Stored items from a collection:
· · · · · · ·

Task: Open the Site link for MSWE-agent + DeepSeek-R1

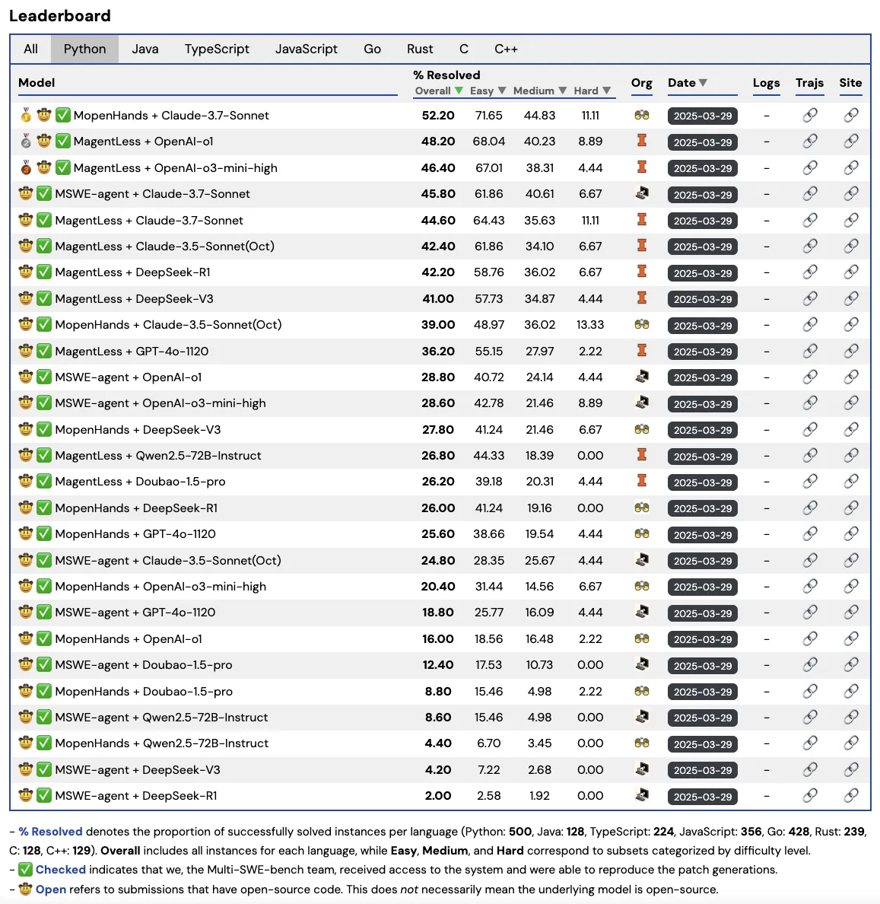Action: (x=850, y=796)
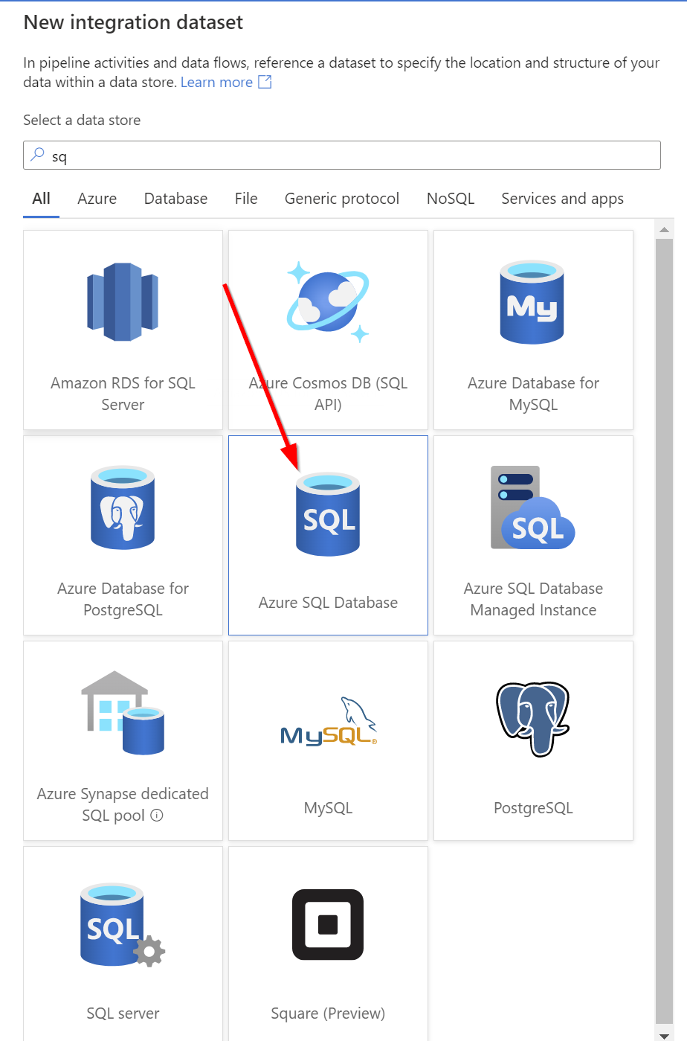Open the Database tab
687x1041 pixels.
pos(175,199)
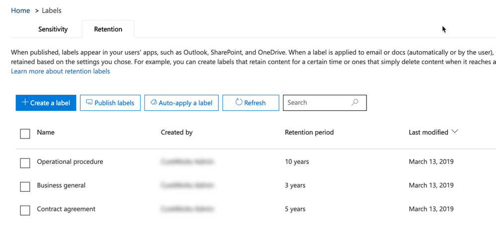Click the circular Refresh icon
The image size is (496, 235).
pos(239,103)
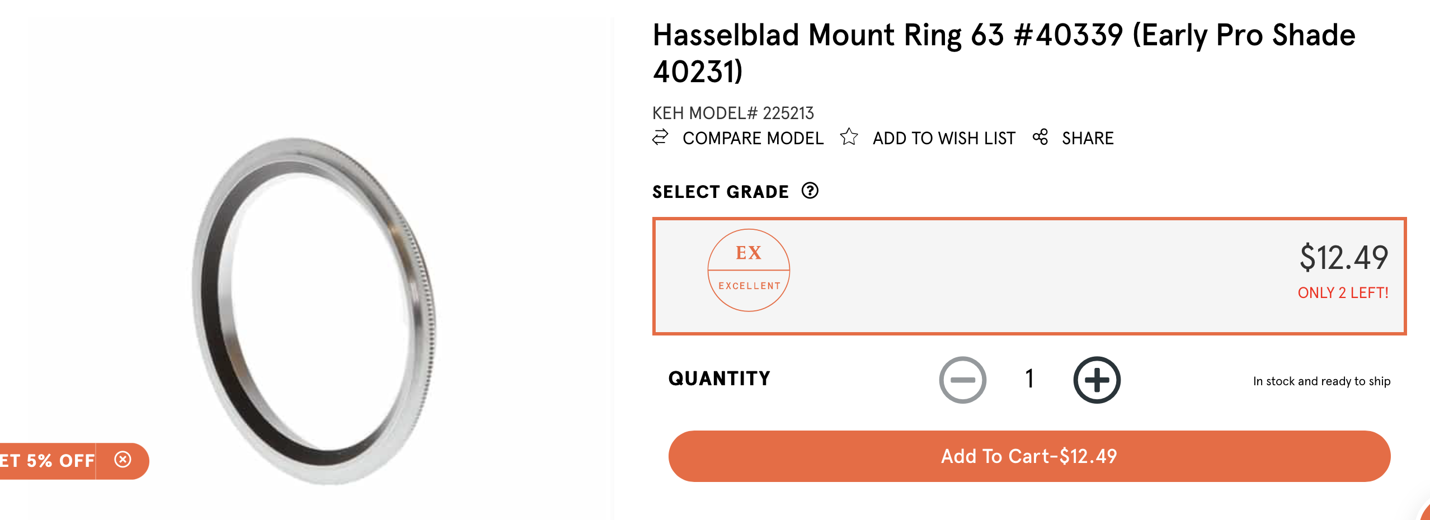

· · · · · · ·

**What the task requires**
Verbatim copy with pictures excluded: write out the records above in full.

**Output of the exercise**
Task: Open the Site link for MSWE-agent + DeepSeek-R1

Action: (x=850, y=796)
Open the Database tab
687x1041 pixels.
pos(175,199)
Click the circular Refresh icon
The image size is (496, 235).
pos(239,103)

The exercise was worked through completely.